Introduction to Data and Plotting

A bit more NumPy

Overview

  • Teaching: 10 min
  • Exercises: 10 min

Questions

  • Why do I need NumPy arrays?
  • What else can NumPy do?

Objectives

  • Learn about the data types that NumPy uses.
  • See that NumPy is often faster than vanilla Python.
  • Learn about copies, views and slices.

As always we must:

In [2]:
import numpy as np

Data types

You may have noticed that, in some instances, array elements are displayed with a trailing dot (e.g. 2. vs 2). This is due to a difference in the data-type used:

In [3]:
a = np.array([1, 2, 3])
a.dtype
Out[3]:
dtype('int64')
In [4]:
b = np.array([1., 2., 3.])
b.dtype
Out[4]:
dtype('float64')

We met the concept of type in "Introduction to Python".

Different data-types allow us to store data more compactly in memory, but most of the time we simply work with floating point numbers. Note that, in the example above, NumPy auto-detects the data-type from the input but you can specify it explicitly:

In [5]:
c = np.array([1, 2, 3], dtype=float)
c.dtype
Out[5]:
dtype('float64')

The default data type is floating point.

In [6]:
d = np.ones((3, 3))
d.dtype
Out[6]:
dtype('float64')

There are other data types as well:

In [7]:
e = np.array([1+2j, 3+4j, 5+6*1j])
e.dtype
Out[7]:
dtype('complex128')
In [8]:
f = np.array([True, False, False, True])
f.dtype
Out[8]:
dtype('bool')
In [9]:
g = np.array(['Bonjour', 'Hello', 'Hallo',])
g.dtype     # <--- strings containing max. 7 letters
Out[9]:
dtype('<U7')

dtypes

Recreate some of the arrays we created in the previous lesson and look at what dtype they have. Try looking at the solutions to the exercise "Different arrays".

Solution

Why NumPy?

To show some of the advantages of NumPy over a standard Python list, let's do some benchmarking. It's an important habit in programming that whenever you think one method may be faster than another, you check to see whether your assumption is true.

Python provides some tools to make this easier, particularly via the timeit module. Using this functionality, IPython and Jupyter provides a %timeit "magic" function to make our life easier. To use the %timeit magic, simply put it at the beginning of a line and it will give you information about how long it took to run. It doesn't always work as you would expect so to make your life easier, put whatever code you want to benchmark inside a function and time that function call.
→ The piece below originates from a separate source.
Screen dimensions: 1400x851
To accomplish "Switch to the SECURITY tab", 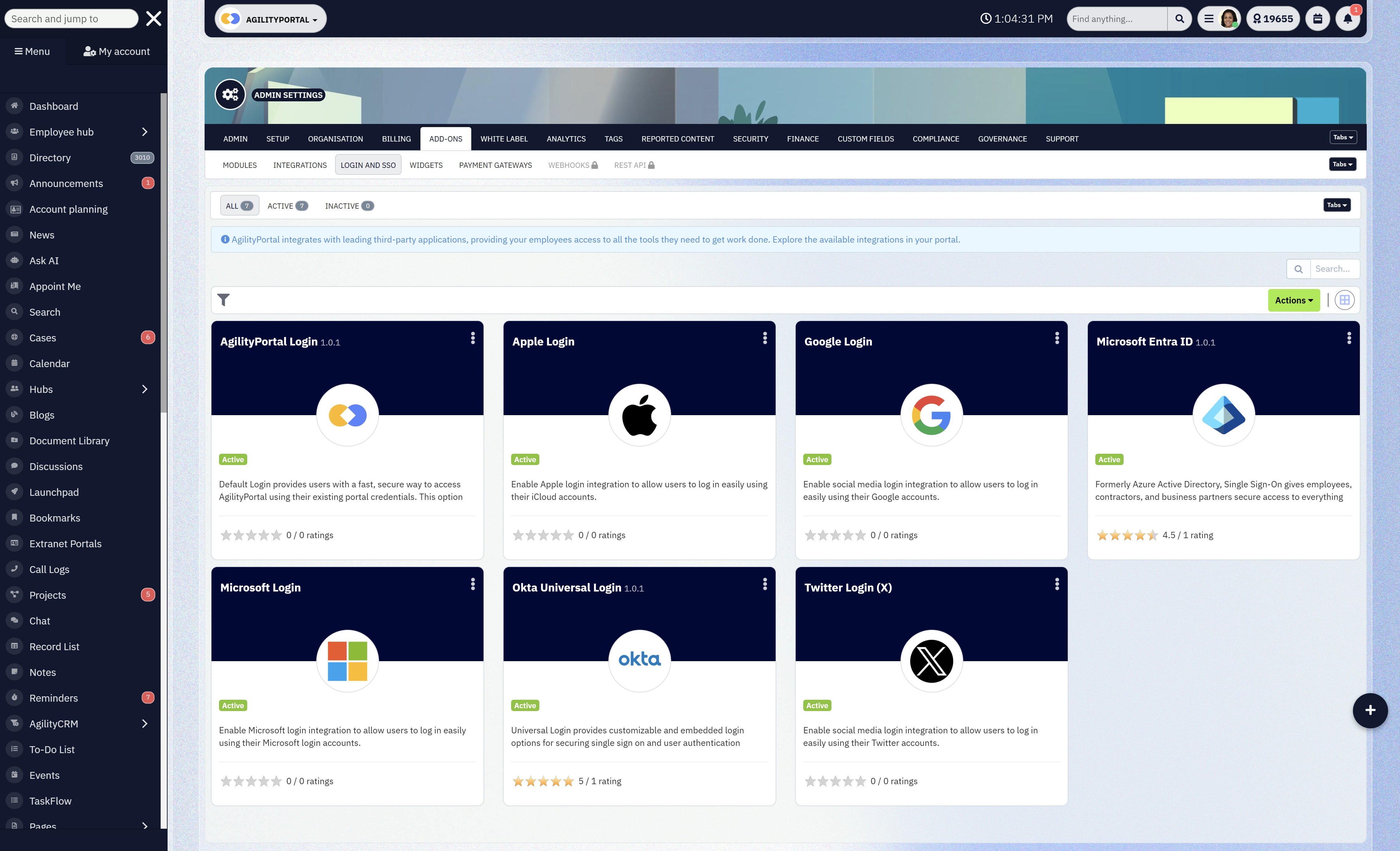I will coord(750,139).
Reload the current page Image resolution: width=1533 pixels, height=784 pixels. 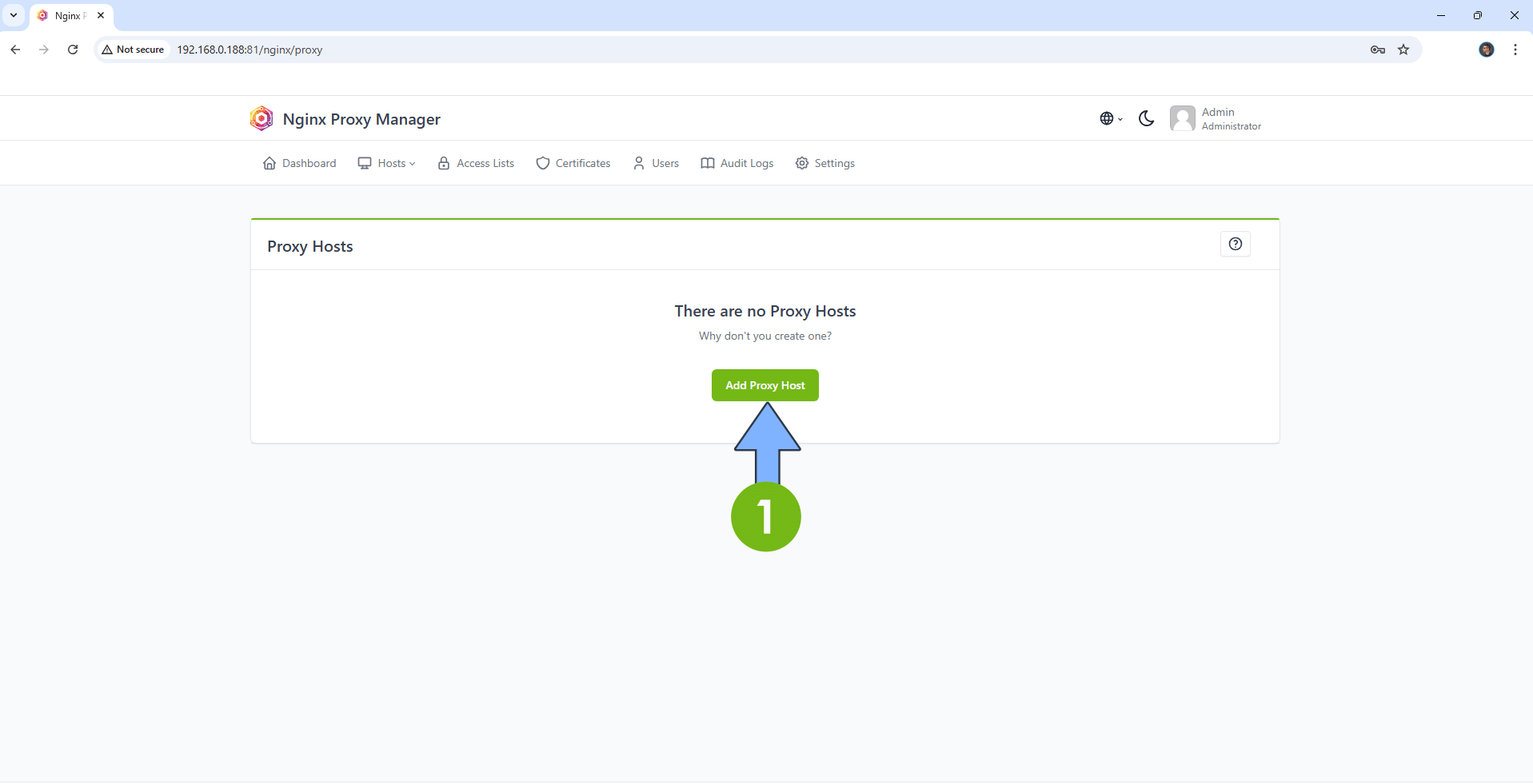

We start by making a list and an array of 10000 items each of values counting from 0 to 9999:

In [16]:
python_list = list(range(100000))
numpy_array = np.arange(100000)

We are going to go through each item in the list and double its value in-place using a function, such that the list is changed after the operation. To do this with a Python list we need a for loop:

In [17]:
def python_double(a):
    for i, val in enumerate(a):
        a[i] = val * 2

%timeit python_double(python_list)
16.2 ms ± 1.13 ms per loop (mean ± std. dev. of 7 runs, 100 loops each)

On this machine, this takes of the order 10s of milli-seconds to execute a loop.

To do the same operation in NumPy we can use the fact that multiplying a NumPy array by a value will apply that operation to each of its elements:

In [18]:
def numpy_double(a):
    a *= 2

%timeit numpy_double(numpy_array)
97.1 µs ± 926 ns per loop (mean ± std. dev. of 7 runs, 10000 loops each)

On this machine, this takes of the order 100s of micro-seconds to execute a loop. As you can see, the NumPy version is at least 10 times faster, sometimes up to 100 times faster.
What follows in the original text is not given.